源氏と平氏


源氏と平氏の始まりは、桓武天皇が平安京に都を移したころにさかのぼる。

清和源氏とか、桓武平氏とか、頭にくっついているのは天皇の名前で、どの天皇の氏族から出た一族なのかをあらわしている。

おそらく当時の天皇が、自分の手駒になる軍事力を増強するために、自分の氏族を武家として家を立てさせていったのがそれぞれの天皇の名を冠した源氏や平氏なのだろう。

源氏で最も勢力が強く、武家の棟梁筋と言われているのは清和天皇の代から出た清和源氏。
鎌倉幕府を開いた頼朝は清和源氏。

源姓を名乗っていないが清和源氏である武家はたくさんあり、戦国大名の多くは清和源氏。
主なところで、足利、新田、山名、武田、今川、村上、里美、畠山、最上、細川、吉良、土岐、佐竹など。

徳川家や、島津家も清和源氏だと名乗っているが、これは武家の頭領としての権威付けのための後付けであるかも知れない。

平氏のなかで最も勢力が強かったのは桓武天皇の代から出た桓武平氏。
平清盛に代表される平家は、桓武平氏の一派。

平氏も平姓をなのっていないが平氏である武家がたくさんある。
北条、土肥、千葉、河越、葛西、三浦、和田、梶原、鎌倉、三浦氏、上総、秩父、大掾、中村、長尾など。
坂東武者の多くは平氏であるらしい。

発祥した年代では桓武平氏の方が先だが、基本的には平安時代の天皇は、源氏を頭領としてその配下に平氏をつけている。

調べてみて驚いたのは、鎌倉幕府の執権である北条氏は平氏だということ。
頼朝は、北条氏が支援するまではボロクソだったので、源平の合戦というは実は、西の平氏の一派と、東の平氏の一派の覇権争いだったということになる。

足利氏と新田氏が、北条氏を倒して室町幕府を開いたのは、清和源氏が桓武平氏を倒して武家の頭領の座を取り戻したと言える。

北条氏が実質上の支配権を持っていながら、将軍にならなかったのは、平氏では武家の頭領たる征夷大将軍になれないからだったのかも知れない。

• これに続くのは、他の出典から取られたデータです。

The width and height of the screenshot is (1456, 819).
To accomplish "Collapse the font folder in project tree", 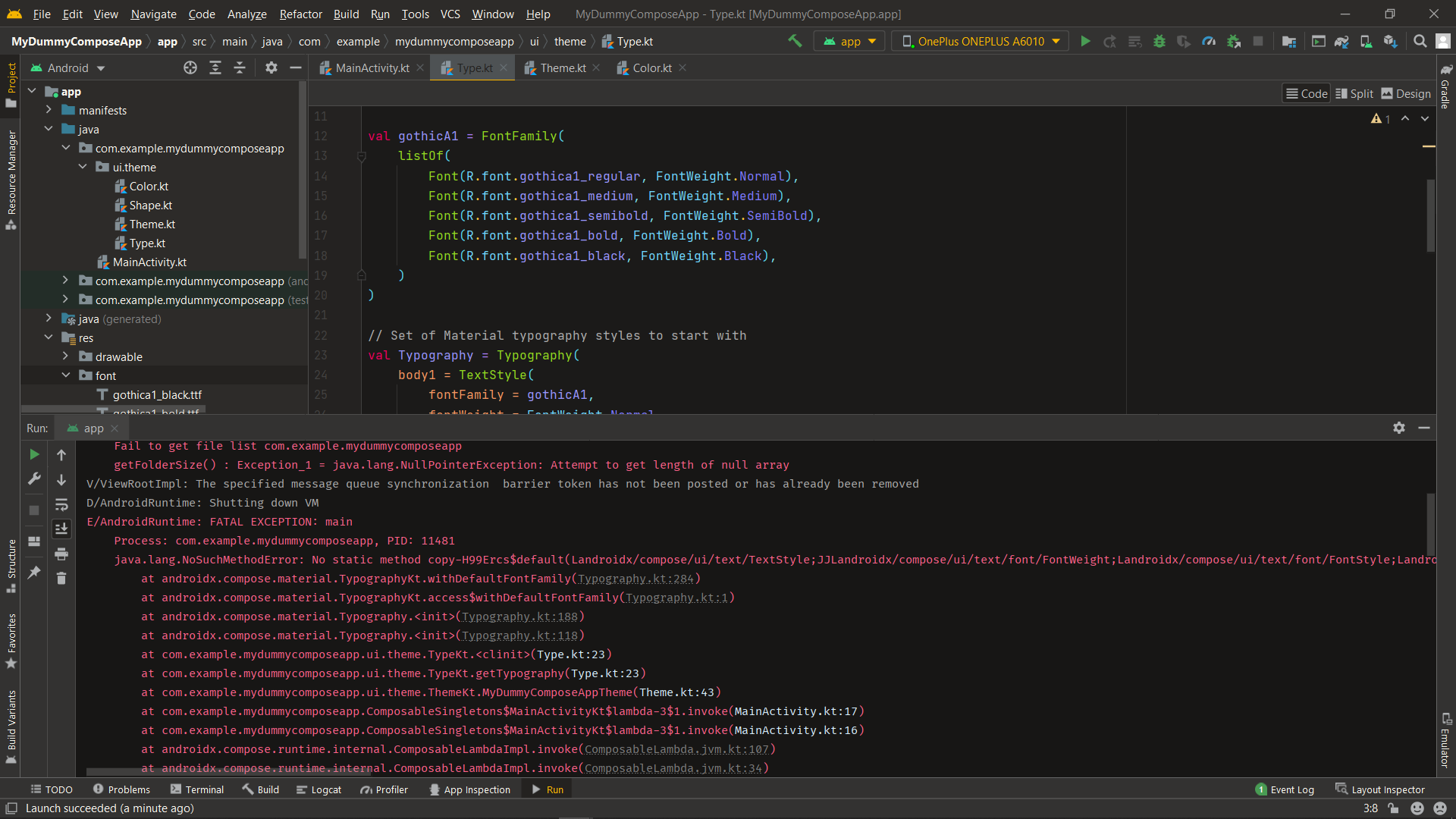I will [x=66, y=375].
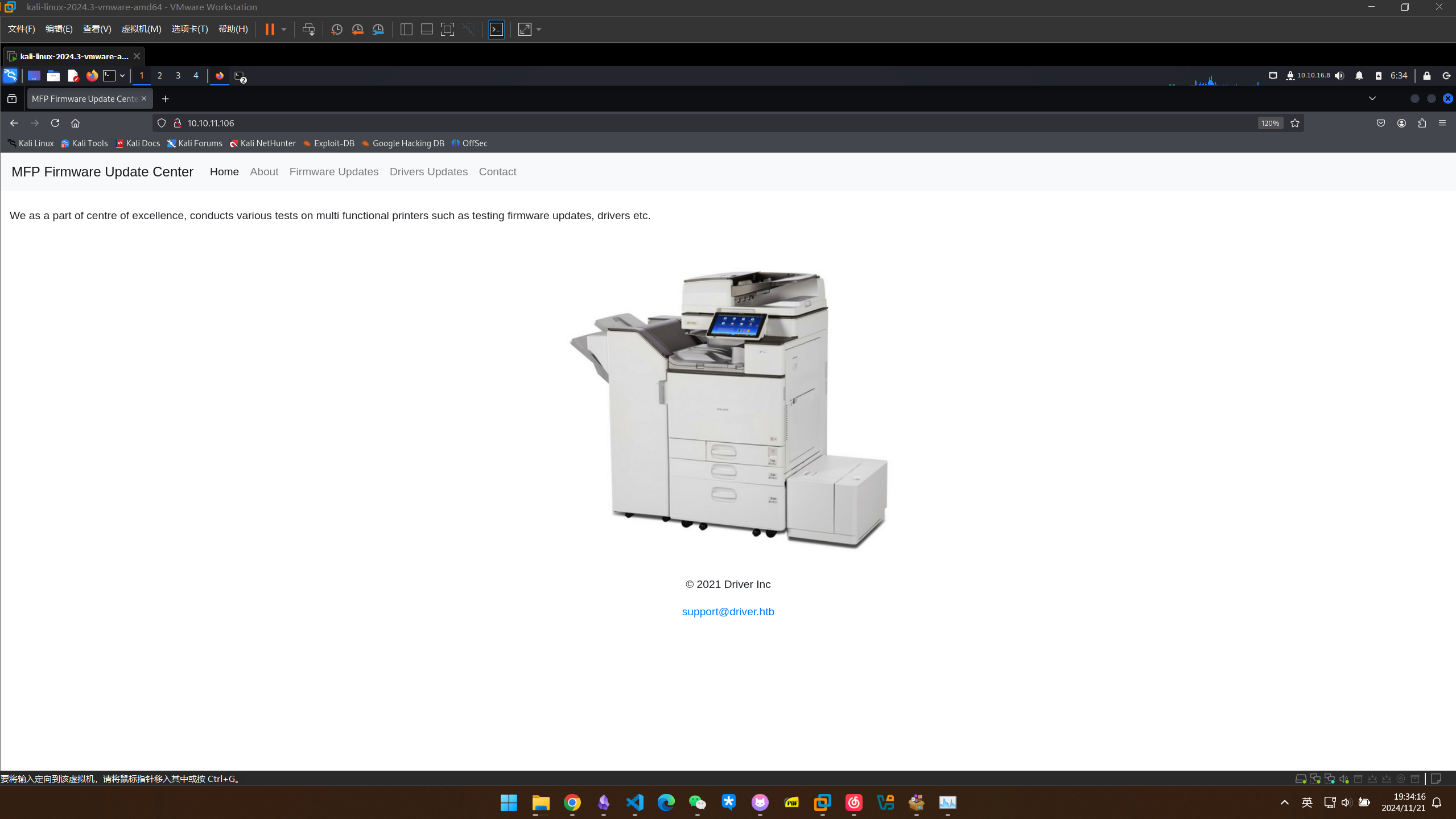Go to Firmware Updates nav tab

[x=333, y=172]
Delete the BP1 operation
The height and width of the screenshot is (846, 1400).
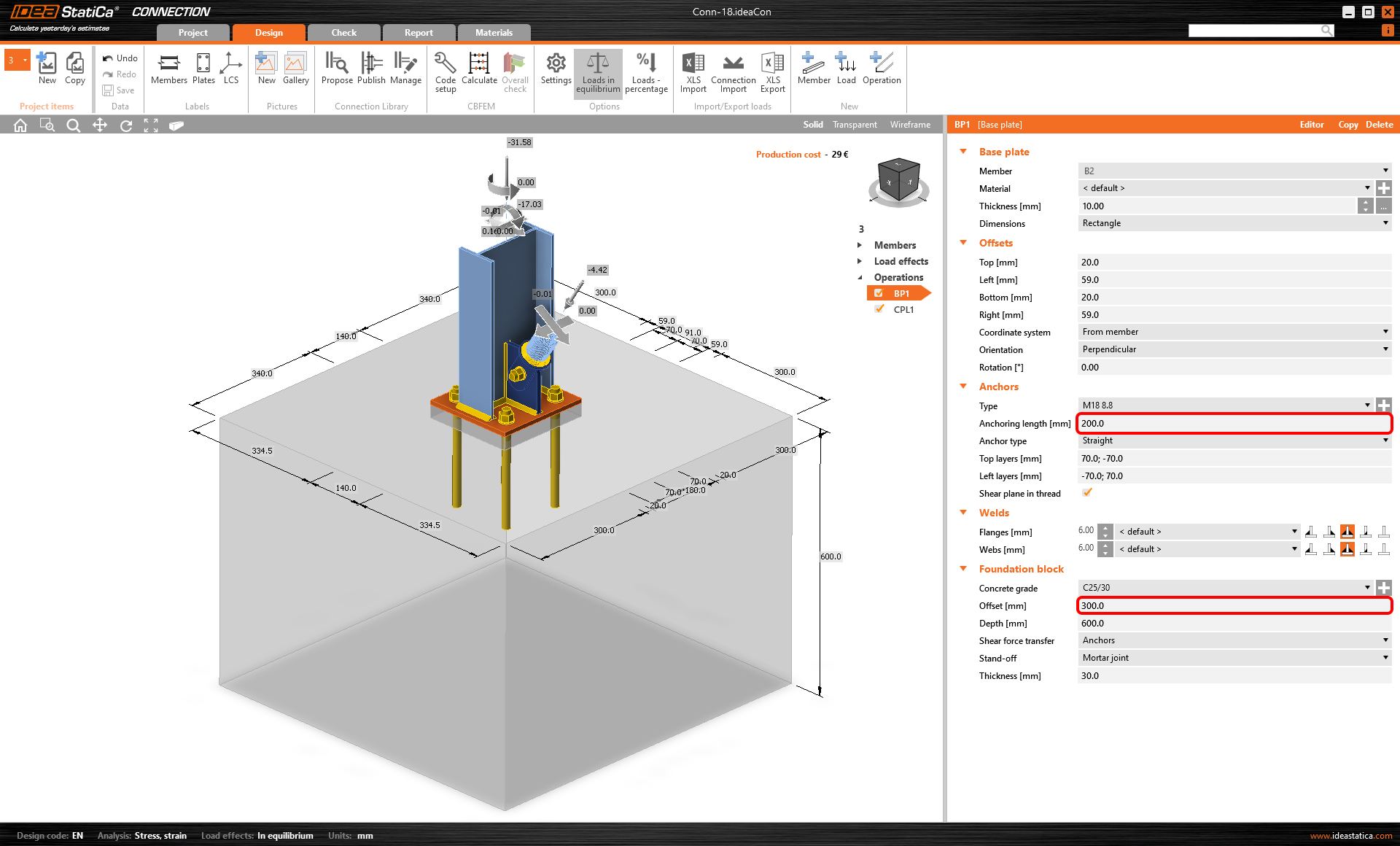[x=1378, y=124]
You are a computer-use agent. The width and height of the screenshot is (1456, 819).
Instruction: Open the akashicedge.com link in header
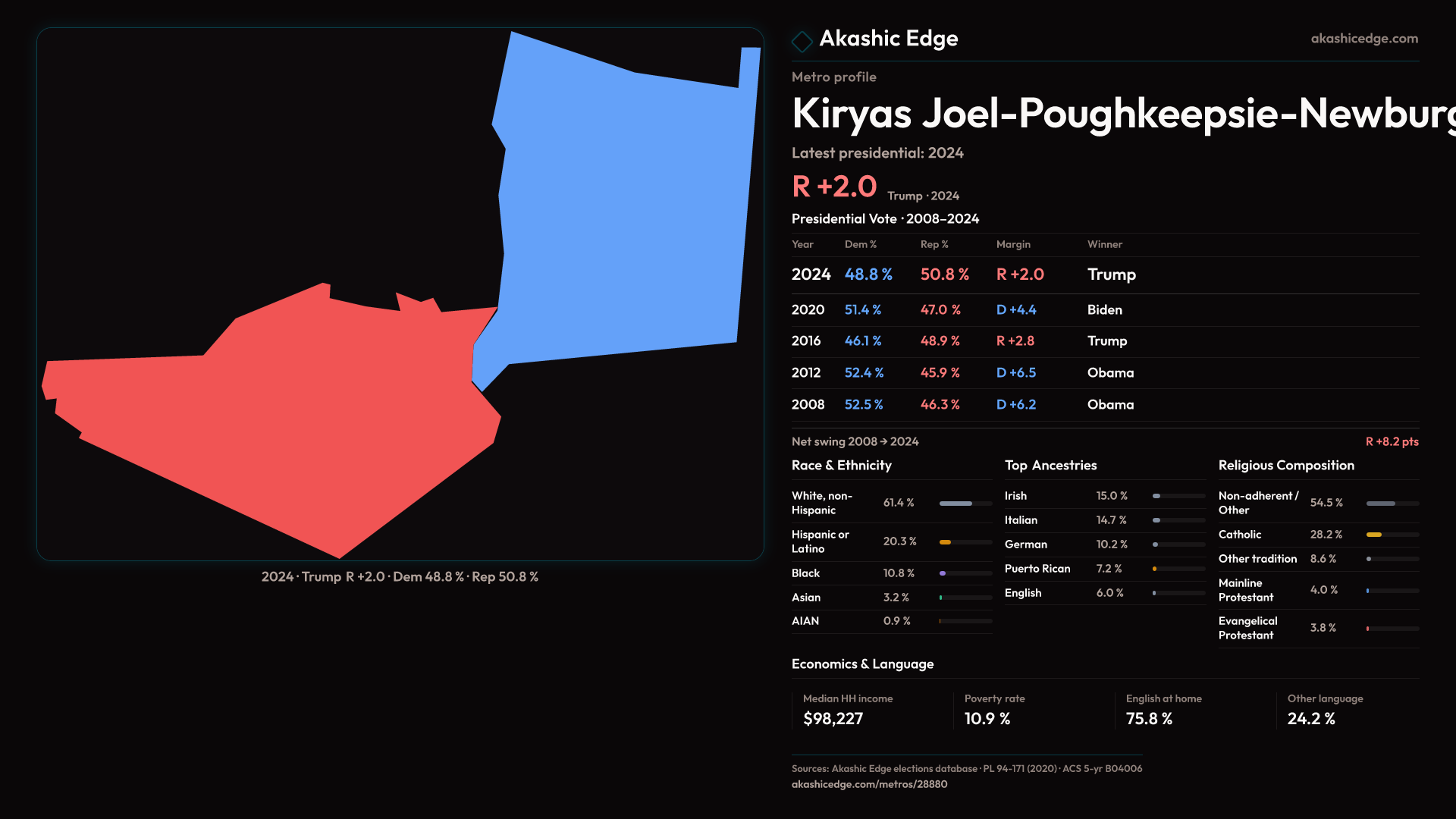click(x=1363, y=38)
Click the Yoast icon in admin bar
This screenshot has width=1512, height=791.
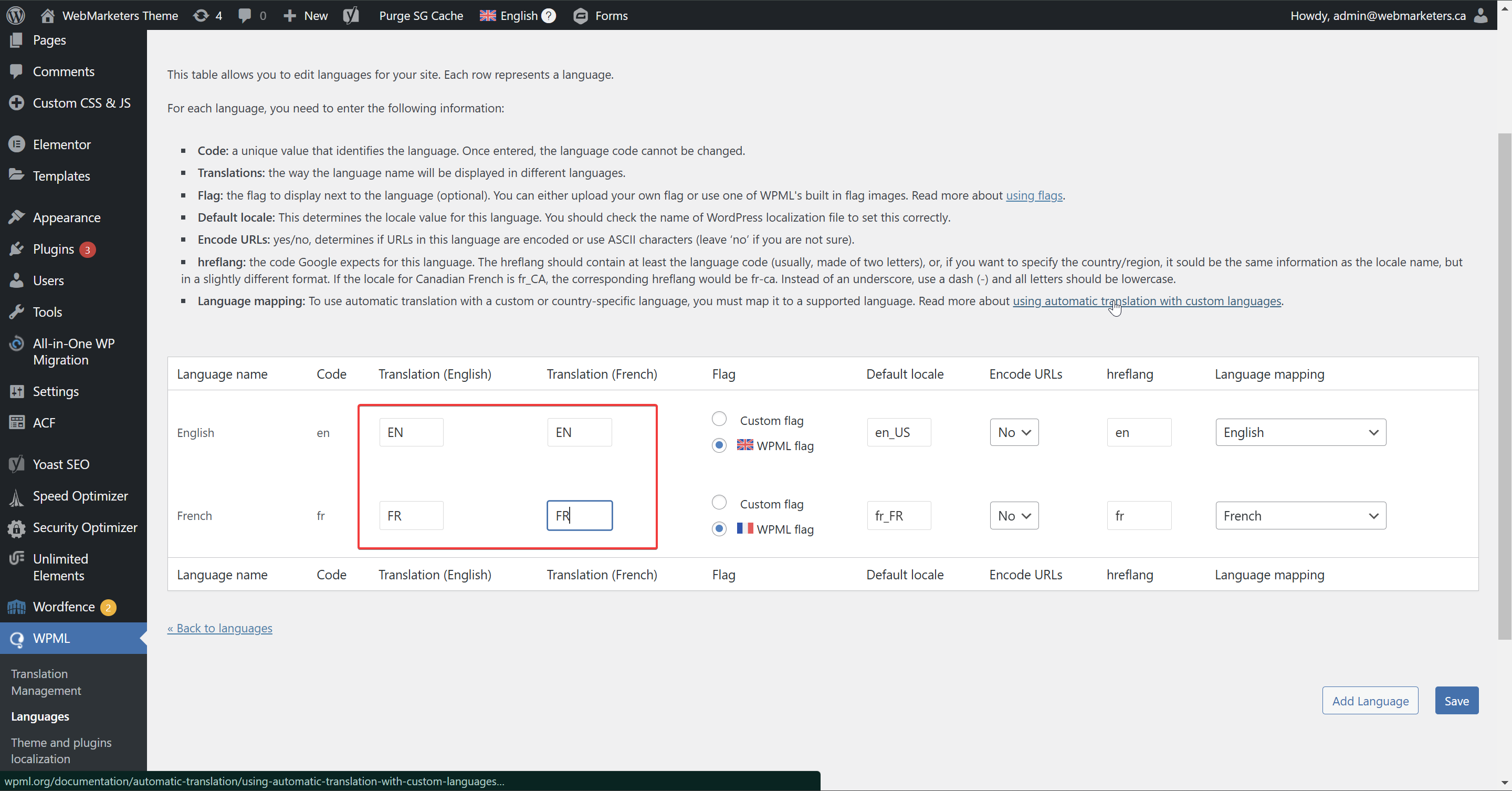point(351,15)
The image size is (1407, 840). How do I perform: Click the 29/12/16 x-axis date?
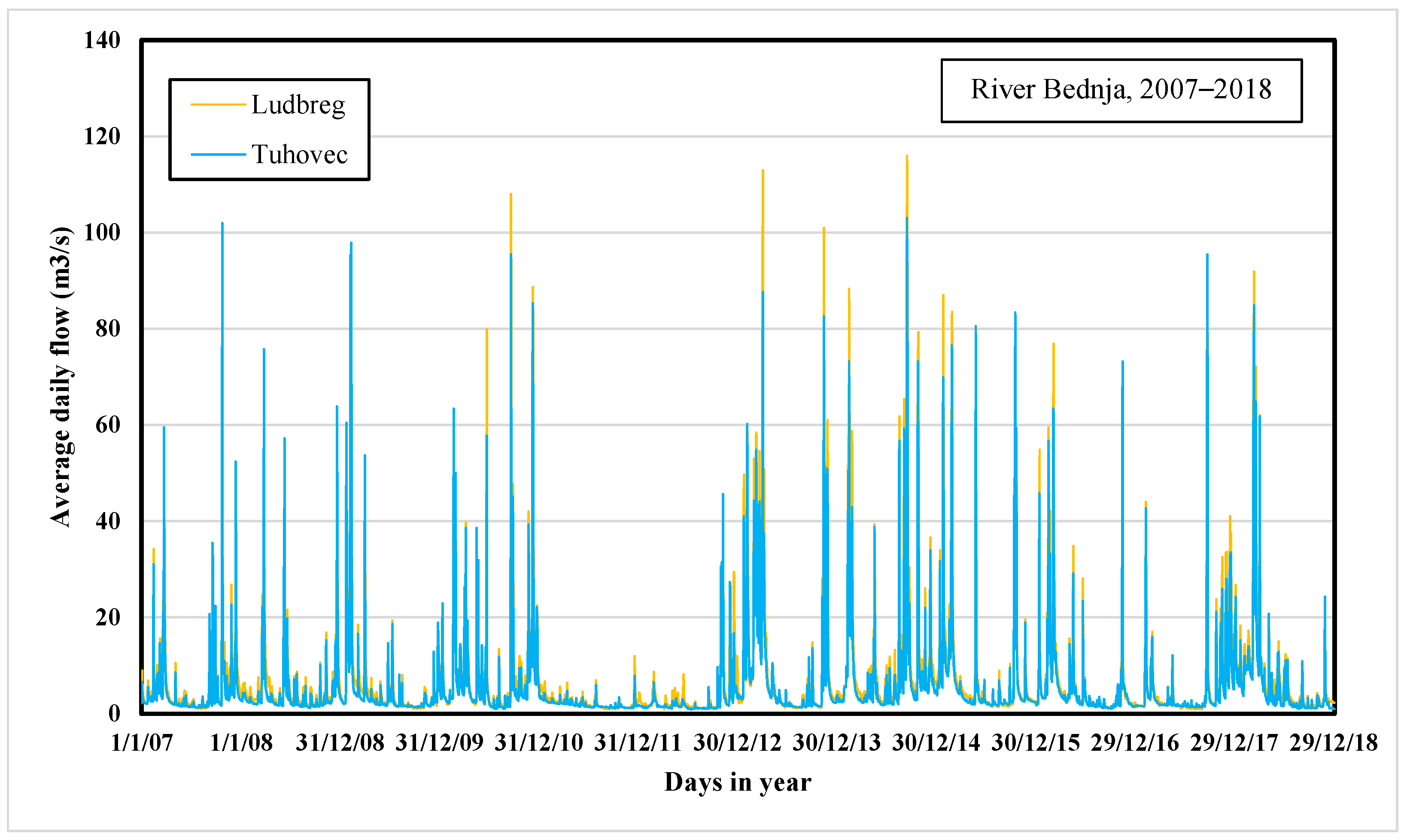(x=1135, y=743)
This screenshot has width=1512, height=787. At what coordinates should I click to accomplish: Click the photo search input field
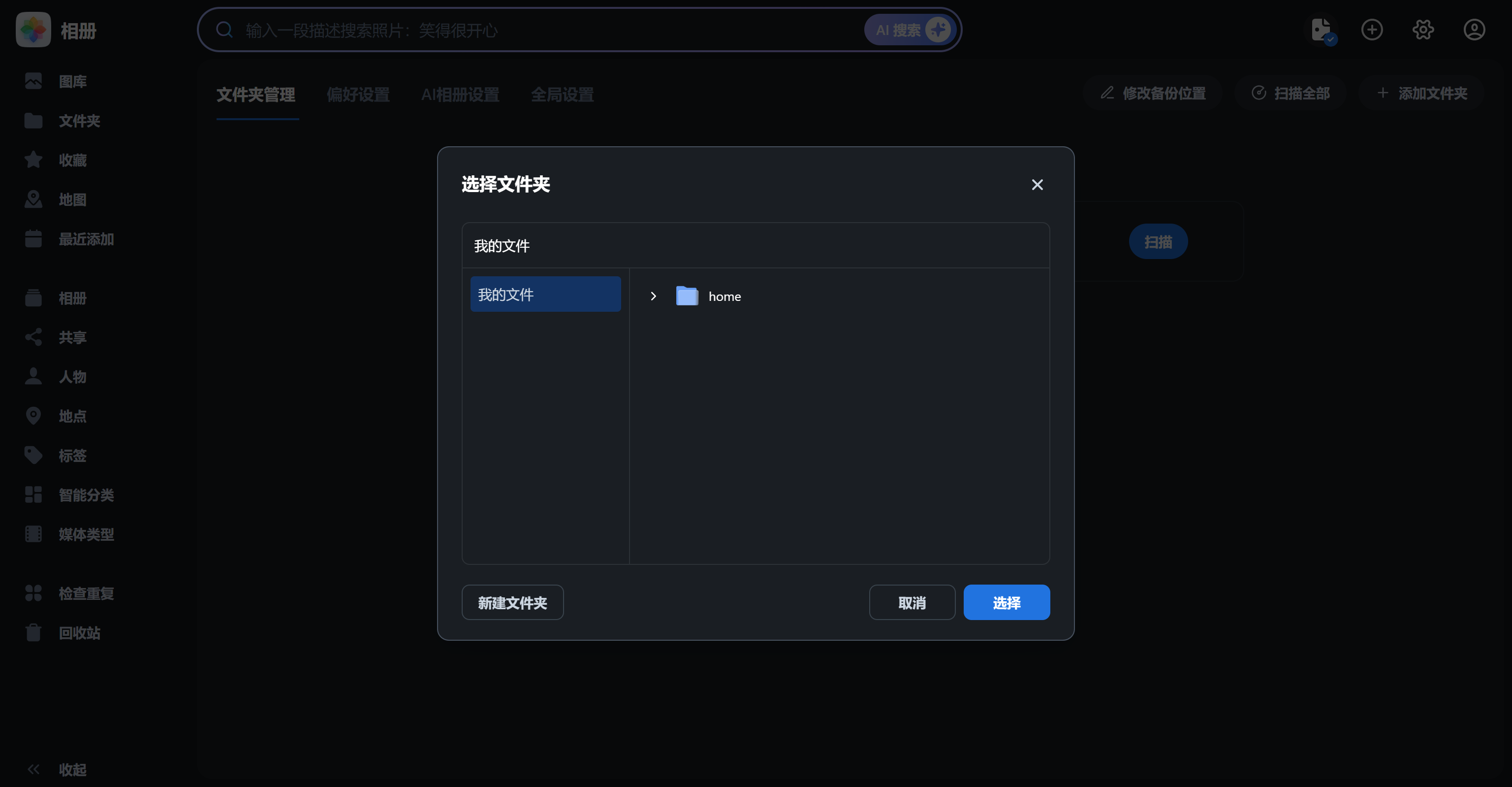point(528,30)
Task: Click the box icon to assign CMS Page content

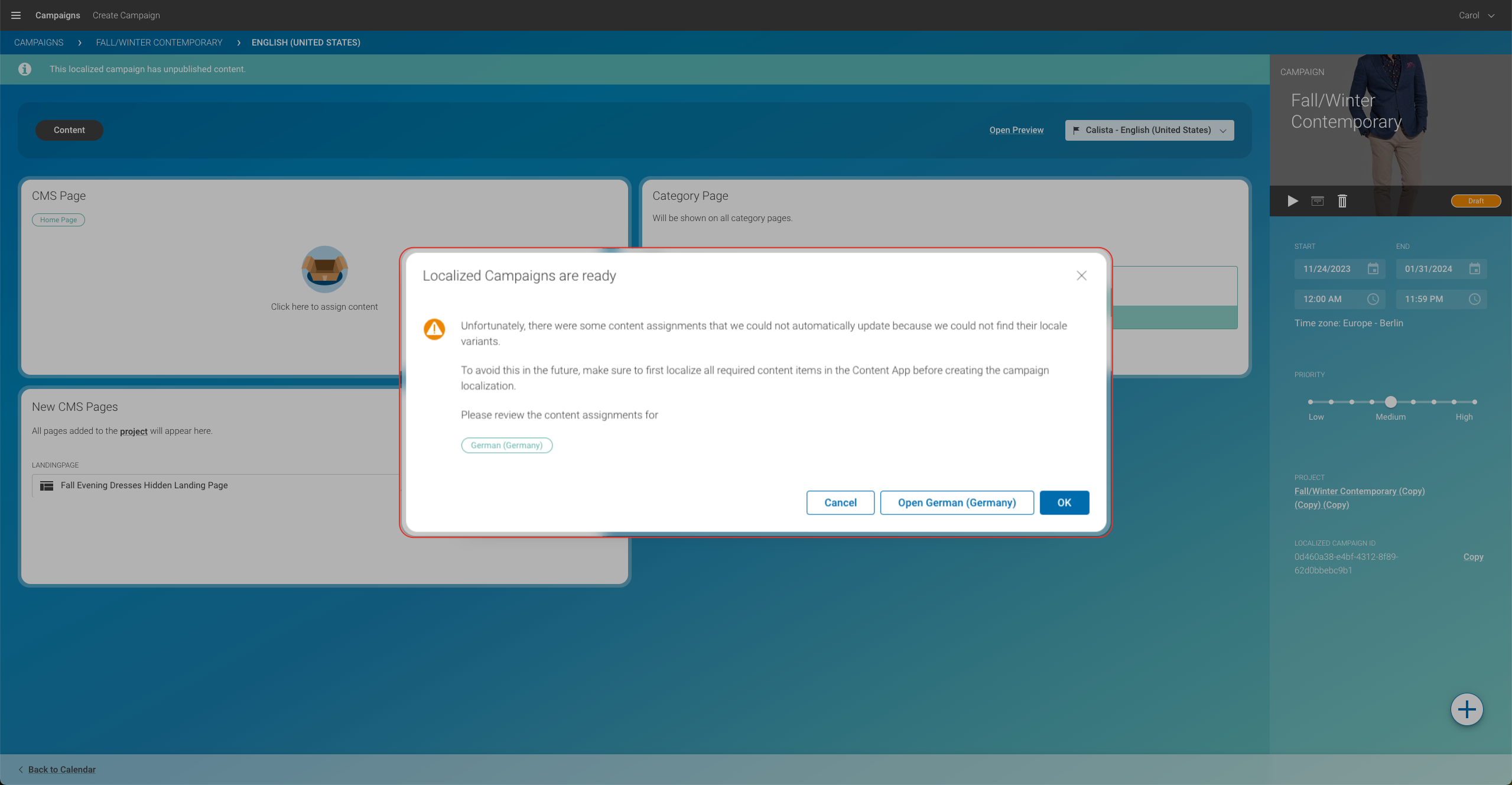Action: 324,270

桓武天皇の母は、旧百済の王族の血筋で、当時の皇族では高貴な血筋とは言い難かったため、天皇になる見込みは薄かったそうだが、いろいろ政変があったり疫病が流行ったりして他の天皇候補が死んだり失脚したりしたので、桓武天皇即位という運びになったらしい。

当時の中国や朝鮮は、唐が安史の乱で疲弊して周辺諸国への支配力が弱まり、唐の中で有力な勢力も大分変わったらしい。日本の仏教の傾向が、南都六宗と、その後の密教系、浄土系とで大きく変わったのはその影響だと思われる。

朝鮮半島は、唐と組んで勢力を伸ばした新羅が大体統一していたが、唐・新羅連合に滅ぼされた高句麗の末裔である渤海という国もあった。

唐が衰えたため、唐と組んでいる新羅も勢いが落ちたので、渤海は日本と組んで新羅を撃とうとするが、日本の反新羅勢力(おそらく百済の末裔)が失脚してしまったため、渤海・日本連合は成らなかったそうだ。


唐・新羅勢力の衰えに乗じて、日本では旧百済に連なる勢力が盛り返してきて、百済の血筋である桓武天皇が即位して、桓武天皇は自分の配下となる武力を増やすために桓武平氏を起したという流れだったんだろうか。

渤海・日本連合が成らず、その後の武家の頭領が平氏でなく源氏ということになったのは、百済系勢力は盛り上がりきれなかったということなんだろう。

平氏は百済系の血筋であるということは、たぶん後々にも色々な遺恨を残したのではないだろうか。